Запах йода, которым мы смазали рану у обезьяны на голове, так и лезет мне в ноздри, когда зверюга начинает шевелиться.
– Три! – И я, собрав все свои силы до последней капельки, вместе с Лоренцо скатываю шимпанзе с каталки прямо в клетку. Естественно, большую часть нагрузки берет на себя Лоренцо. Однако эта тварь все же успевает проехаться когтем мне по губам. Лоренцо с грохотом захлопывает дверцу и моментально отскакивает подальше, прихватывая и меня. Но одна шерстистая лапа тут же просовывается между прутьями клетки, растопырив когтистые пальцы, и, не поймав добычи, вновь исчезает внутри. Шимпанзе вновь принимается массировать левую сторону головы.
Такое ощущение, словно обезьяна пытается что-то вспомнить.
– О господи, Энцо, Морган!
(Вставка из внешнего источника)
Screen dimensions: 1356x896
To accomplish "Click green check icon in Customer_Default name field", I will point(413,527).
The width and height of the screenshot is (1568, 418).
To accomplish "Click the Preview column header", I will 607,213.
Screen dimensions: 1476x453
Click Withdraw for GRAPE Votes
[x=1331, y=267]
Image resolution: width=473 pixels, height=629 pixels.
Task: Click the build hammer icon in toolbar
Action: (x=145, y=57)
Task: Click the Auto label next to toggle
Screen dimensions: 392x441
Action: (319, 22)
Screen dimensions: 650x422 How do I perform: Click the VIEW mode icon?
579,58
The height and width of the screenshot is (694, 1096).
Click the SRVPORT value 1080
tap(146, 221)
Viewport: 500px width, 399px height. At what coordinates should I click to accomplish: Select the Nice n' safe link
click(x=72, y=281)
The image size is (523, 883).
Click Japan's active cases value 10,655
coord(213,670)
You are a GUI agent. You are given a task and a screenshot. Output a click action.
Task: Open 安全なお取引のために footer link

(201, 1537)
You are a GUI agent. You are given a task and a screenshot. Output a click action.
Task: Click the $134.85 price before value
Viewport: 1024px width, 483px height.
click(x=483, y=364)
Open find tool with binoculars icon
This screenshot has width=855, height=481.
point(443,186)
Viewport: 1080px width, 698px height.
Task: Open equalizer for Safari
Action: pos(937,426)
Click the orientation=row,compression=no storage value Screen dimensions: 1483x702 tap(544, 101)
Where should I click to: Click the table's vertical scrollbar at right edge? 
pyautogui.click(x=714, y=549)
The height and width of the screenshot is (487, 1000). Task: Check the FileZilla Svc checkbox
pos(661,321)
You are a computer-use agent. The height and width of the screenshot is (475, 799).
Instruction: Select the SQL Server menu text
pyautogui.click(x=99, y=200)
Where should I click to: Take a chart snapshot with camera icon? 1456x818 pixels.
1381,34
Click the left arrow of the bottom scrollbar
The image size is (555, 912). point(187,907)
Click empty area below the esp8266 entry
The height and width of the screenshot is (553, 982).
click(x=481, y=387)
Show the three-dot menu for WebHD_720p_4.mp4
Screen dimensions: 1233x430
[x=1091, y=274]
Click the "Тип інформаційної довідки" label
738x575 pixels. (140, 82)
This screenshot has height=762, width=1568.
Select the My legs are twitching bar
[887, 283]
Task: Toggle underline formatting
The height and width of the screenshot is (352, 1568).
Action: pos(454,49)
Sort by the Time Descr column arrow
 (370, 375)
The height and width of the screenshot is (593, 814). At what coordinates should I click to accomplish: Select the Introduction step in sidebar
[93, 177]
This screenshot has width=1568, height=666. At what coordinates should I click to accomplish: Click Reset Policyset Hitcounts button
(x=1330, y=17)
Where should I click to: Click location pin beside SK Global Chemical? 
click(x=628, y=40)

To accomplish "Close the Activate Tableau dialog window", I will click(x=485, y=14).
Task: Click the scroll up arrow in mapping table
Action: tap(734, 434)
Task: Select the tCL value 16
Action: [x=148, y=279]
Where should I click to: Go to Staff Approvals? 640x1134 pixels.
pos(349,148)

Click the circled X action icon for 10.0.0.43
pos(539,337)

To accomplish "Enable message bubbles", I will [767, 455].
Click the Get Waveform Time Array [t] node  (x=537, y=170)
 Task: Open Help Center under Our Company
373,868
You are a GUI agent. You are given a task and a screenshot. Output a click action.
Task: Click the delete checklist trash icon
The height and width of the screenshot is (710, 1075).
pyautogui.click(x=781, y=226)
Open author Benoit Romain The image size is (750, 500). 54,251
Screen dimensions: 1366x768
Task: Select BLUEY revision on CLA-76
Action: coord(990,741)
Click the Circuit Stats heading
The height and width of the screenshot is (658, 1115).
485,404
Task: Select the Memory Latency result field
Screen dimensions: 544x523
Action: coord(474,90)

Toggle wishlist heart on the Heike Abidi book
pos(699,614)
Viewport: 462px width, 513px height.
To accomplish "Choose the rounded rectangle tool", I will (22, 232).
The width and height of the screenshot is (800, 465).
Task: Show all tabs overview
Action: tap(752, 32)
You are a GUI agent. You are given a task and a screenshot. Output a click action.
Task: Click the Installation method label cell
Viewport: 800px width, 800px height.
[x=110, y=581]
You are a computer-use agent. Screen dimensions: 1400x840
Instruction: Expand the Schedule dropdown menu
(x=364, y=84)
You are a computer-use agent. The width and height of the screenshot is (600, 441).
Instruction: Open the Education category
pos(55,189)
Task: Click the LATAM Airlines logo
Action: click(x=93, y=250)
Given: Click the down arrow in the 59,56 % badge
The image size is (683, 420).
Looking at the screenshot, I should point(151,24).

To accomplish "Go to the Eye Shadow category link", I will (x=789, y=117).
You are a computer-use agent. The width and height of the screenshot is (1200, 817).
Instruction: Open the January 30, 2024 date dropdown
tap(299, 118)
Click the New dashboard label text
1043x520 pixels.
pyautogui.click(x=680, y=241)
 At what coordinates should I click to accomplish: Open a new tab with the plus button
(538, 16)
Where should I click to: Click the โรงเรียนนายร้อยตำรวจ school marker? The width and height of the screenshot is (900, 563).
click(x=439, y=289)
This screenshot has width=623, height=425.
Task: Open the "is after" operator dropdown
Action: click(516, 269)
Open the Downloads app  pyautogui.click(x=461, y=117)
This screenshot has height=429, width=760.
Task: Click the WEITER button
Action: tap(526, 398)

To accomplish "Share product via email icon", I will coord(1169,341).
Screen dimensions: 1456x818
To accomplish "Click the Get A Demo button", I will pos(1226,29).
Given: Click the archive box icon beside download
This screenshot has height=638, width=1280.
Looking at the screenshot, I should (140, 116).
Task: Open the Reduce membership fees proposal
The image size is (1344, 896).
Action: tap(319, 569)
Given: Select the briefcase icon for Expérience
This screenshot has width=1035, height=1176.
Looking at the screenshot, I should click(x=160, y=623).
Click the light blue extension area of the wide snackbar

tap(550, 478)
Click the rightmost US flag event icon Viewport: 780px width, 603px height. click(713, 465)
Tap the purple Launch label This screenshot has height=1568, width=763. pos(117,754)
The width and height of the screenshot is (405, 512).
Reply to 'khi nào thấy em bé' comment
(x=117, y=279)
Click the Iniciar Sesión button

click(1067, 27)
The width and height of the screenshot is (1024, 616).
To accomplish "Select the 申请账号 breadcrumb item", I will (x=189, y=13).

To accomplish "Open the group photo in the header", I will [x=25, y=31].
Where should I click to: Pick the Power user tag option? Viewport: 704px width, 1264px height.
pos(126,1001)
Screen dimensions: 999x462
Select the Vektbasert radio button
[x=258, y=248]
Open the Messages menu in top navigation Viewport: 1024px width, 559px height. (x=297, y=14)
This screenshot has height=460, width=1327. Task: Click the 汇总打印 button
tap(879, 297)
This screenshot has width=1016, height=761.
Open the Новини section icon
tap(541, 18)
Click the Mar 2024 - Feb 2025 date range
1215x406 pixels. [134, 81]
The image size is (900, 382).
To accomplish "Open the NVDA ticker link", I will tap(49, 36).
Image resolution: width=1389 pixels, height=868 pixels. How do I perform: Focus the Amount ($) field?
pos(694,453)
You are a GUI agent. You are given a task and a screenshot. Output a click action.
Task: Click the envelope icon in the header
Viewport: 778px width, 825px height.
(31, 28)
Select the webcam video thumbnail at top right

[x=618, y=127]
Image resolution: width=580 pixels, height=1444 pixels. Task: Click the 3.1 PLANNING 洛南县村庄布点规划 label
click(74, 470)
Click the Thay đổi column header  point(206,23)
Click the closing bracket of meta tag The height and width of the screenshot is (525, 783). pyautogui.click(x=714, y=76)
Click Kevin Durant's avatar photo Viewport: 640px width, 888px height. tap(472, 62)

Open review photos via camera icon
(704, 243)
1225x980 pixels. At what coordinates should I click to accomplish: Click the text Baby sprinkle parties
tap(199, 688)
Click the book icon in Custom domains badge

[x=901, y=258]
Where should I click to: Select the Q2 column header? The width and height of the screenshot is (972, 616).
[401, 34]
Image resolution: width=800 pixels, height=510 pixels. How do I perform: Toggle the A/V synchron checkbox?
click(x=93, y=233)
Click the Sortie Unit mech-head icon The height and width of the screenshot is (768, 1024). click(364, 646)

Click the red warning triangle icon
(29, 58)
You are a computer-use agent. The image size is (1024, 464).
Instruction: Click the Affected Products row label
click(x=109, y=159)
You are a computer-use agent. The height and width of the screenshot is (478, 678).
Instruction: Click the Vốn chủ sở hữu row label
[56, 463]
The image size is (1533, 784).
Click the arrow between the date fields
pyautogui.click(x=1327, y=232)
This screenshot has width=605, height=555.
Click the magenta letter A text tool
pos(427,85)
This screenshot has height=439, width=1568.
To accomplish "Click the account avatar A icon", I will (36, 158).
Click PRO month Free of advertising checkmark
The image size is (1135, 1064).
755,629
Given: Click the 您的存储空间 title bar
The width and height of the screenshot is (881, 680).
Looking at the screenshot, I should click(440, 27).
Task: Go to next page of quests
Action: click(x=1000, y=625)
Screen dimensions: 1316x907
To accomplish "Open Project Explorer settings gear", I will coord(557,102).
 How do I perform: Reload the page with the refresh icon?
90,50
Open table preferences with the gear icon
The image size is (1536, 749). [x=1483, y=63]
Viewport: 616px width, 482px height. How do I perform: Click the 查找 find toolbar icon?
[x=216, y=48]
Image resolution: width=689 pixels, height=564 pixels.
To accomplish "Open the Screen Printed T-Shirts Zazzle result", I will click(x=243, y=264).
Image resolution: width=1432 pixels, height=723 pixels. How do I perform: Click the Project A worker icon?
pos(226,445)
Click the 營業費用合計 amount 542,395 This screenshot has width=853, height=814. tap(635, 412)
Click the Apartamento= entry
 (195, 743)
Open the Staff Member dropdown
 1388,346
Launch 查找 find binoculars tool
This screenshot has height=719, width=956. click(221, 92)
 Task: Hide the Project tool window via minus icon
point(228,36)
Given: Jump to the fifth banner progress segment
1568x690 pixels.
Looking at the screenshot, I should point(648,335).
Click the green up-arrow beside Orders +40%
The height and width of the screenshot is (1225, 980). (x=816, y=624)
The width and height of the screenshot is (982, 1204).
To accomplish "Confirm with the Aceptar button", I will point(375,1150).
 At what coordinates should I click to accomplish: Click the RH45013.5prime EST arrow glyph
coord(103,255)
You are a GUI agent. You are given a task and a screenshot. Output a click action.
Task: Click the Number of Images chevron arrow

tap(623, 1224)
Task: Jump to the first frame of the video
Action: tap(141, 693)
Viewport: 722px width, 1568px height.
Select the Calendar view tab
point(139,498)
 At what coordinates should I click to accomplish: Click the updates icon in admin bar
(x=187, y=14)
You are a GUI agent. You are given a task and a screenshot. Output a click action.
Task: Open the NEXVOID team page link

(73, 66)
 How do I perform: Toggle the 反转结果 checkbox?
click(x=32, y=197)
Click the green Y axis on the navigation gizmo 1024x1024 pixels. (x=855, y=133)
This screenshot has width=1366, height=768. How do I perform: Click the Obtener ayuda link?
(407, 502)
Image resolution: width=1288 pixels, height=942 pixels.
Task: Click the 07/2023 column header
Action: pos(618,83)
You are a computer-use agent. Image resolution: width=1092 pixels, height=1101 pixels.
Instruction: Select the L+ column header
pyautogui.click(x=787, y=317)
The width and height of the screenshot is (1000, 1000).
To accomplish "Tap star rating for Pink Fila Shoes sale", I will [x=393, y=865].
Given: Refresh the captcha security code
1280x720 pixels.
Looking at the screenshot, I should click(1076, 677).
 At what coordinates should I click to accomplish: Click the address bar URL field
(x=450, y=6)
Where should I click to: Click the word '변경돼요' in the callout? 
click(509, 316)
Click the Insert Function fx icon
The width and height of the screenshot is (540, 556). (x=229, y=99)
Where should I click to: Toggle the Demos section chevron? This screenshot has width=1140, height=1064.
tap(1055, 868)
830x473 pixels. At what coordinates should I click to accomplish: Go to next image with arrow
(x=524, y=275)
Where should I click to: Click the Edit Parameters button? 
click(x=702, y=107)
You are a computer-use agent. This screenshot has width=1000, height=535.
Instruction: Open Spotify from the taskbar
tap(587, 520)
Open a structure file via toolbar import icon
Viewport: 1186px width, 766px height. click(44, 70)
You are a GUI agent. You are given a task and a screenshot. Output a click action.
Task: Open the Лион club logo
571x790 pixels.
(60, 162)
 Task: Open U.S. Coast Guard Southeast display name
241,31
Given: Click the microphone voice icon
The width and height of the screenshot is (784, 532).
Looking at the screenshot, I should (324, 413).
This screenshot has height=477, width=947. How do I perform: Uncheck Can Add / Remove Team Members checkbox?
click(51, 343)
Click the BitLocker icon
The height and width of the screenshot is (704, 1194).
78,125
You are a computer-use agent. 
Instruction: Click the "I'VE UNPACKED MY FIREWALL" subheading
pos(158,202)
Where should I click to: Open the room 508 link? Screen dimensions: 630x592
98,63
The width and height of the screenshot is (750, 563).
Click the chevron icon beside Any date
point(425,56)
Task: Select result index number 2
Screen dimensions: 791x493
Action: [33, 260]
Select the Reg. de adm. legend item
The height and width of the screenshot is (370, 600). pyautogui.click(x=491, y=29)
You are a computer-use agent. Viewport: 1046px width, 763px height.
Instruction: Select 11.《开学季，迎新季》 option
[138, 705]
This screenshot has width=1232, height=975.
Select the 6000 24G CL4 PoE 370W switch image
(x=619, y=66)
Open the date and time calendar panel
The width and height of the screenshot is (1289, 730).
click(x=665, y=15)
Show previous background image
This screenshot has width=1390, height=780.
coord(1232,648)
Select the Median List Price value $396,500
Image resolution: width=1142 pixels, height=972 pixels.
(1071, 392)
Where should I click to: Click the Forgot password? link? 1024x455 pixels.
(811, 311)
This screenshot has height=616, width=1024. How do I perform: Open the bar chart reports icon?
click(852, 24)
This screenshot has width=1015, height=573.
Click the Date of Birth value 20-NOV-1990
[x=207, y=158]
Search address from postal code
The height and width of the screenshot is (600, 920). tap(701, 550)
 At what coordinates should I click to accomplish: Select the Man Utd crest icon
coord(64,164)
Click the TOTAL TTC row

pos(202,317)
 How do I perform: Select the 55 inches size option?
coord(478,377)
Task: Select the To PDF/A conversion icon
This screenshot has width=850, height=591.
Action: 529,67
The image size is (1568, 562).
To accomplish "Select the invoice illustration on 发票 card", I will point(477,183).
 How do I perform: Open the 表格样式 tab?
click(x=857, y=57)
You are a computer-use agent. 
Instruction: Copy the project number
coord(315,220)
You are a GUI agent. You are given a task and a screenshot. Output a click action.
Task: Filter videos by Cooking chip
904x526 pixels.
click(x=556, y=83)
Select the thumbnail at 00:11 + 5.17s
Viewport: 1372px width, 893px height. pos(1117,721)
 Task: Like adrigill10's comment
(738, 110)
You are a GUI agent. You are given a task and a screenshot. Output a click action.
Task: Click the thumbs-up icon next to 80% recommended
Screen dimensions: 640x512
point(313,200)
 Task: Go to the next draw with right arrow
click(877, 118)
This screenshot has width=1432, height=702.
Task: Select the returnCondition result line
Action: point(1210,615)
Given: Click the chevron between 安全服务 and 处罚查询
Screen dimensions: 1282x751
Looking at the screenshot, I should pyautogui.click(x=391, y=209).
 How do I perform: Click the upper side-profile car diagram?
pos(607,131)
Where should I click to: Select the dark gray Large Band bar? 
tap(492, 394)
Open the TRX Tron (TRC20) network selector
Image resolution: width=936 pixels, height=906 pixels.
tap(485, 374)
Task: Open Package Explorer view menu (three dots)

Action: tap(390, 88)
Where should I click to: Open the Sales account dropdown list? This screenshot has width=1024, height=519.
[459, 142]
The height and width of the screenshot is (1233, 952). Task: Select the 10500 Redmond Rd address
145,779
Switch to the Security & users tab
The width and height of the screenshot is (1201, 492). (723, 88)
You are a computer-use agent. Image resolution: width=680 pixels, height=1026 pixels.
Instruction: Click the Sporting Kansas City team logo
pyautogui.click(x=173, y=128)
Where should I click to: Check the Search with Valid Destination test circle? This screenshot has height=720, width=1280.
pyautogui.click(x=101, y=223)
Где Морган?
Поскольку все помещения лаборатории, насколько мне известно, имеют только один общий вход и выход, Морган отсюда точно не выходил. Лоренцо в четыре огромных прыжка мчится куда-то через все помещение, и я кричу ему вслед, чтобы он увел с дороги Джеки и Изабель. Но не уверена, что он меня слышит.
Лин что-то пытается сказать мне с помощью жестов, но я ее не понимаю, и она указывает сперва на меня, а затем на шимпанзе в клетке.
– Один готов? – говорю я, неуверенная, что она именно это имеет в виду.
Она кивает.
– Присмотри, пожалуйста, за Джеки и Изабель, – прошу ее я. – А я иду на помощь Лоренцо.
Она снова утвердительно кивает.
Я не знаю, когда это накрывает меня – то ли пока я еще нахожусь возле клеток с приматами, то ли когда уже иду через основной зал с перевернутыми табуретами и разбросанными бумагами, – но меня накрывает так, словно мне прямо на голову с верхнего этажа уронили чей-то рояль. Ах, черт побери… Морган. Шприц. Лоренцо.
Эта сыворотка не растворяется в воде. И в кровь ее ввести нельзя.
Попробуй – и поджаришь ему половину головного мозга.